BEGIN
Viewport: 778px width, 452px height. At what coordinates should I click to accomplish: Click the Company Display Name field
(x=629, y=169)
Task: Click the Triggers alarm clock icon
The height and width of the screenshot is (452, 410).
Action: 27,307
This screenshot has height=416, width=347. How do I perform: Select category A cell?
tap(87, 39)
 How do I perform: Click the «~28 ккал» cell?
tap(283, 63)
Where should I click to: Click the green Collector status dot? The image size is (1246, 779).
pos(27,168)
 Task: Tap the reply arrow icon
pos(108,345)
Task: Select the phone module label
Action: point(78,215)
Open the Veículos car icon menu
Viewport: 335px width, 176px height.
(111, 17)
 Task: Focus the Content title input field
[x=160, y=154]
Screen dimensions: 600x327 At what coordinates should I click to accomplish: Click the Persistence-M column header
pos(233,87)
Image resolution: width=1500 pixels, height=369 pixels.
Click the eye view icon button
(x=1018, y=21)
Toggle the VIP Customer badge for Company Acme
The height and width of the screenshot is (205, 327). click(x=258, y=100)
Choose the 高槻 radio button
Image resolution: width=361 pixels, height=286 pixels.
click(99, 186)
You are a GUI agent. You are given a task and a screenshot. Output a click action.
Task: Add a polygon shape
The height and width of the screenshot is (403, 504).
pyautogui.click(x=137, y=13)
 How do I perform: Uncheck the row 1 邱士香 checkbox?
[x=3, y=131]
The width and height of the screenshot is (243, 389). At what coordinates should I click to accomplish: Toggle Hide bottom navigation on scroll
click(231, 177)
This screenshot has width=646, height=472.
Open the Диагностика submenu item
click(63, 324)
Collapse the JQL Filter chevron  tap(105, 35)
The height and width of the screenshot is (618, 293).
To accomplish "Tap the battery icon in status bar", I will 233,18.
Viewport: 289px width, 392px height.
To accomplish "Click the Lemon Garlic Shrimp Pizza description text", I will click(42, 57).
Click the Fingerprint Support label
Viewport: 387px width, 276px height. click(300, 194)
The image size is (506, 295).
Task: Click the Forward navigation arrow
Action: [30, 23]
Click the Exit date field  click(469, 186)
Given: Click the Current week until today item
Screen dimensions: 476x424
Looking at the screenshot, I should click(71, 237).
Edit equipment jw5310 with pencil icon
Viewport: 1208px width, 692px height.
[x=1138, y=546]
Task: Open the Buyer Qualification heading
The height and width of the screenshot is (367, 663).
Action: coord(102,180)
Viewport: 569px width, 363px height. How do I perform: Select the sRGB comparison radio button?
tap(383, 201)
END
### THE PROBLEM
Find the line that contains "Viewport: 1208px width, 692px height.". Restate it and all lines after it exactly, ending with the final line of the data.

### RESULT OF THE TASK
Viewport: 1208px width, 692px height.
[x=1138, y=546]
Task: Open the Buyer Qualification heading
The height and width of the screenshot is (367, 663).
Action: coord(102,180)
Viewport: 569px width, 363px height. How do I perform: Select the sRGB comparison radio button?
tap(383, 201)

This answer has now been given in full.